> [EXERCISE OBJECTIVE] Please transcribe, exactly and only, the lines of the records below from the one holding "Pride (14, 2402)" to the very end.

[Pixel coordinate grounding data]
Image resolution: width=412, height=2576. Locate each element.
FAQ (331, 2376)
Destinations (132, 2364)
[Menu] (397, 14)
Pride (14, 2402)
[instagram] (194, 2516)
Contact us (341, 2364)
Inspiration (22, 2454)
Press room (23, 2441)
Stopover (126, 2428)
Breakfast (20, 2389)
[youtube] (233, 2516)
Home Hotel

> [SOLUTION FOR THIS EXERCISE]
Pride (14, 2402)
[instagram] (194, 2516)
Contact us (341, 2364)
Inspiration (22, 2454)
Press room (23, 2441)
Stopover (126, 2428)
Breakfast (20, 2389)
[youtube] (233, 2516)
Home Hotel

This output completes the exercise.